## INFORMATION PROVIDED

■ ■ ■

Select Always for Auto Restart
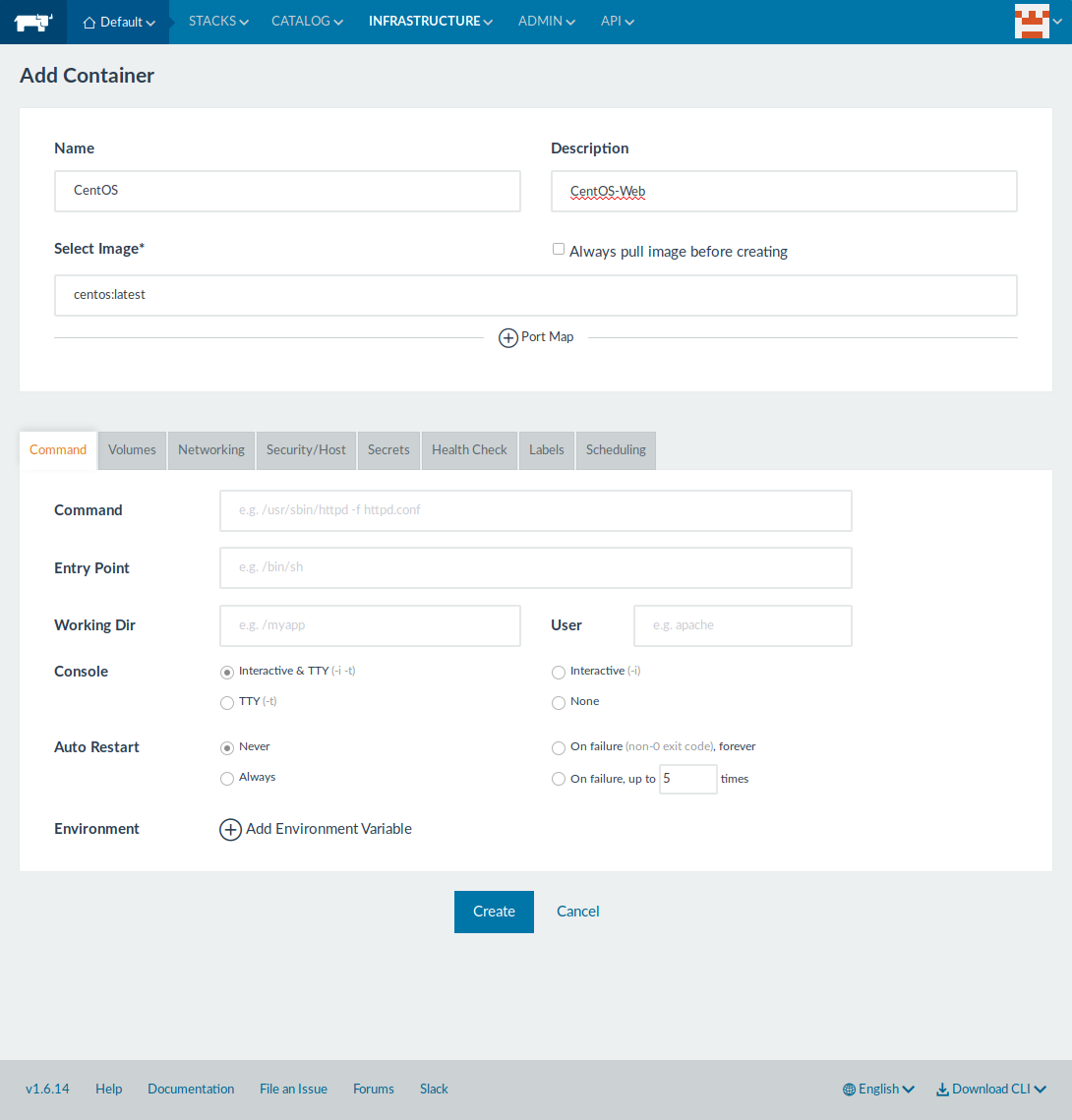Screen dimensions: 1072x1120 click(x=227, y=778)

■ ■ ■

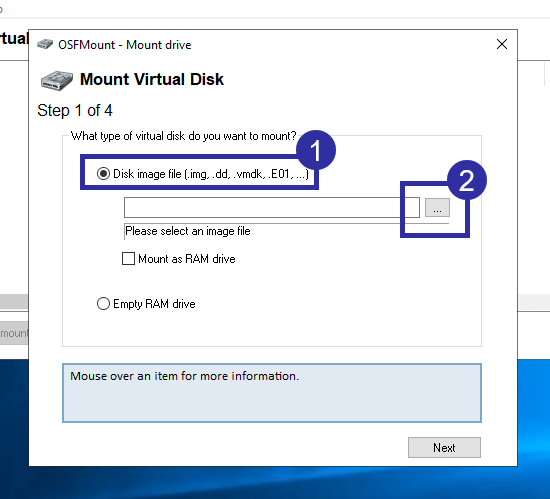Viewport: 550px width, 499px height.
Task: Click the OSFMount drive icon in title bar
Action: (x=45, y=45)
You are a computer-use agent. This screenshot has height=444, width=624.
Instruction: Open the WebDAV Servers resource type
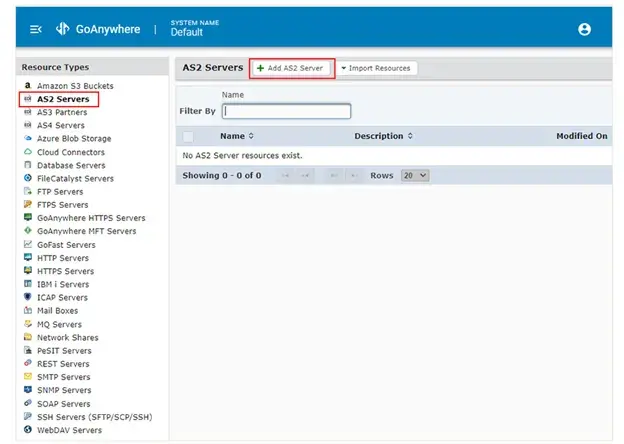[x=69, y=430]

■ ■ ■

## WHAT IS REQUIRED
Recast the part of the entries that opens with the line containing "Viewport: 550px width, 499px height." and closes with the line containing "[x=69, y=430]" as a Markdown table with the columns Row and Entry line, giving each line a row number and leaving out blank lines. Include only these lines, and leave the pictures out of the answer.

## ANSWER
| Row | Entry line |
|---|---|
| 1 | Viewport: 550px width, 499px height. |
| 2 | Task: Click the OSFMount drive icon in title bar |
| 3 | Action: (x=45, y=45) |
| 4 | You are a computer-use agent. This screenshot has height=444, width=624. |
| 5 | Instruction: Open the WebDAV Servers resource type |
| 6 | [x=69, y=430] |